Menace Beach : Lemon Memory
Menace Beach‘s Lemon Memory is a fine, if fairly rote album. There are no significant strides towards new and unanticipated directions, but no backsliding in terms of quality, either. Menace Beach piles on the grunge, gets shoegazey once or twice, slips in a hint of electronic drone and some disorienting harmonies, and completes the package with a few respectably noisy riffs here and there. It’s good.
But here’s why that’s disappointing: Lemon Memory‘s “Give Blood” opens with a winking condemnation of Menace Beach’s own music: “why d’you always sing about death?” This line is a herald of subversion, calling either to do differently or buckle down in defense of its content; it’s a challenge that Menace Beach doesn’t quite rise to. Most of the nine tracks that follow “Give Blood” elicit some interesting ideas, but those ideas never really get resolved.
“Maybe We’ll Drown” is the most prominent exception: its consistent, stamping beat gives it a sense of inevitability; fuzzed-out harmonies repeating “maybe we’ll drown / maybe we’ll all drown,” and wobbly synth keyboard guides the listener towards this certain, dull future (and with the doom and chaos 2017 is likely to bring, it’ll be nice to have a guide). “Owl” is lovely, the second-longest song on the album; it crunches along to its slow conclusion and leaves the listener dizzy. “Darlatoid” is nice and soft, like a quiet walk in the woods. “Sentimental” feels more punky than anything else on the album, channeling DIY garage vibes with its drumbeat and insistent, emotionally distant vocals.
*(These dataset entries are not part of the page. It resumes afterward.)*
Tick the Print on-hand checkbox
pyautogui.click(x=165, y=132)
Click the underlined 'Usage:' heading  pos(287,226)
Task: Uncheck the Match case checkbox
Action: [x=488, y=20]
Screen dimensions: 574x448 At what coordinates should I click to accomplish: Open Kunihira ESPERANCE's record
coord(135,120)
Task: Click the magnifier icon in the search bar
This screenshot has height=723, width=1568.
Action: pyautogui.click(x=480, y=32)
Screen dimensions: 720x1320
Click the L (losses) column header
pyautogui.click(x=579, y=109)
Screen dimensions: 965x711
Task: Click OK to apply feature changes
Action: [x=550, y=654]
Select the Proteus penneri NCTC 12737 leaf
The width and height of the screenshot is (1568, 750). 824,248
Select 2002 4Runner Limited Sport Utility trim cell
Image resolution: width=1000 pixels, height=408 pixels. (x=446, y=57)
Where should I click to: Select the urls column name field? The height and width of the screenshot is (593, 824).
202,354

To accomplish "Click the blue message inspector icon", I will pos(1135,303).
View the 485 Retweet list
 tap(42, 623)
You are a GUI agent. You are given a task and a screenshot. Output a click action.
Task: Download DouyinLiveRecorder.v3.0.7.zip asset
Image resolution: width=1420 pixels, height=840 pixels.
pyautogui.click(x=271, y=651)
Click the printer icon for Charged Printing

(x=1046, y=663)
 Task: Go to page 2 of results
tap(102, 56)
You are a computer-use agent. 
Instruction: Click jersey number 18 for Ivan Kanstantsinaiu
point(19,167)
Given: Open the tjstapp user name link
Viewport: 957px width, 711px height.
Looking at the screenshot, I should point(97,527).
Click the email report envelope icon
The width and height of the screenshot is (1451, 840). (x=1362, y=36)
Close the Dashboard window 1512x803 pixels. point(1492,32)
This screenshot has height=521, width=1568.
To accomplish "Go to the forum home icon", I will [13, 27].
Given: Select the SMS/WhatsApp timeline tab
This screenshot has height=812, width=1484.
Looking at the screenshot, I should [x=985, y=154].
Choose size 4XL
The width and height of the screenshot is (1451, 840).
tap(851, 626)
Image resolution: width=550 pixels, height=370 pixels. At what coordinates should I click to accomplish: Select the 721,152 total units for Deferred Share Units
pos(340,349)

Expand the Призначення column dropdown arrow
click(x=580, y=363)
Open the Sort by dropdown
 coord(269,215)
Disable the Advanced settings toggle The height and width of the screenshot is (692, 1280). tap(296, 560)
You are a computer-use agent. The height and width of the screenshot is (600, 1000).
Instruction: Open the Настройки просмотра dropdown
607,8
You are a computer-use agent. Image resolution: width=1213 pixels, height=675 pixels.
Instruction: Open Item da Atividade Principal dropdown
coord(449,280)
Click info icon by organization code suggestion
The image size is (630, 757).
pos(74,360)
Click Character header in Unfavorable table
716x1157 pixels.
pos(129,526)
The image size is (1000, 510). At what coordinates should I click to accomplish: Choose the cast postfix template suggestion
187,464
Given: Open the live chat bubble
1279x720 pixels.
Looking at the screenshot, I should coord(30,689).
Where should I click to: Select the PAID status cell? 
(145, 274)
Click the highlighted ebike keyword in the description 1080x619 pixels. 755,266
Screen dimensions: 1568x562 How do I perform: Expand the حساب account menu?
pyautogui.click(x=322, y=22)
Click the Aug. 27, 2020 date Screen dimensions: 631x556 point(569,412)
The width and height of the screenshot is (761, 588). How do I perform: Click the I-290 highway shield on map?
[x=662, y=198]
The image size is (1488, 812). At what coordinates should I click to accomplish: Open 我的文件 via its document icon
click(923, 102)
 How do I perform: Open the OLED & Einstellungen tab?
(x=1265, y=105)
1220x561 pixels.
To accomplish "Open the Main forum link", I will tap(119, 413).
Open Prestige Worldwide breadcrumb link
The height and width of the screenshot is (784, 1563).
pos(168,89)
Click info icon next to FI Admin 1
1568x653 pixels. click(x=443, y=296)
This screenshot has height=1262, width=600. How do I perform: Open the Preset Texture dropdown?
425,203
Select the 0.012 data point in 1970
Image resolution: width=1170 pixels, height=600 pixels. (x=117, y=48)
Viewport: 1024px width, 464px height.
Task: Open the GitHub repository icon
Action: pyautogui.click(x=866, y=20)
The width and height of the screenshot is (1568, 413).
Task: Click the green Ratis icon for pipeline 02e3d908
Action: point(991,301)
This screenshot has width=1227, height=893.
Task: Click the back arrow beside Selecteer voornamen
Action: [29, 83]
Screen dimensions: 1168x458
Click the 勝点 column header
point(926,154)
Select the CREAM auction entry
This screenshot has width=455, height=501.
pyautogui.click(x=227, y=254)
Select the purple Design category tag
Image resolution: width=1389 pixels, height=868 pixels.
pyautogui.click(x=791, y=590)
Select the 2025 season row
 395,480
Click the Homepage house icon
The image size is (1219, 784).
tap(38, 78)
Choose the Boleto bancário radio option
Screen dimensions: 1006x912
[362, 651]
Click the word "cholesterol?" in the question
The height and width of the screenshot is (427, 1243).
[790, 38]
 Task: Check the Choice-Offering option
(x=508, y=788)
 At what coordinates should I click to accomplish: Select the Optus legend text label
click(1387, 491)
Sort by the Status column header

Other tracks fail to resolve themselves while their ideas are fresh—they lead the captivated listener into a rural field, and then just leave them out there. “Can’t Get a Haircut” It isn’t a bad track, it just needs a 45-second trim. The same is true of “Hexbreaker II.” For an album that begins with confrontation, it certainly resigns itself to a lot of apathy.
The band’s previous EPs Lowtalkers and Super Transporterreum EP cultivate high expectations, pulling from multiple musical directions, managing variety and consistency well. Yet while their shorter collections more distilled, Ratworld showed, with its variety and punchiness at every turn, that Menace Beach can do fuller albums, and decently, too. Lemon Memory, meanwhile, is pretty okay—and quite good at several points—but it leaves a lot to desire. There are a few interesting directions Menace Beach could have taken; for instance: shift their sound in a much weirder direction. Elaborate on the hints of drone that stipple their sound, introduce a new genre into their distinctive mix of indie fuzz-pop, experiment vocally (the harmonies are good, as always, and the screams hidden in “Can’t Get a Haircut”‘s lengthy outro did intrigue me). Second, they’d do well to concentrate their ideas and permeate them throughout the work. This is more dependent on taste. Perhaps the point was to be apathetic; the charm just doesn’t translate.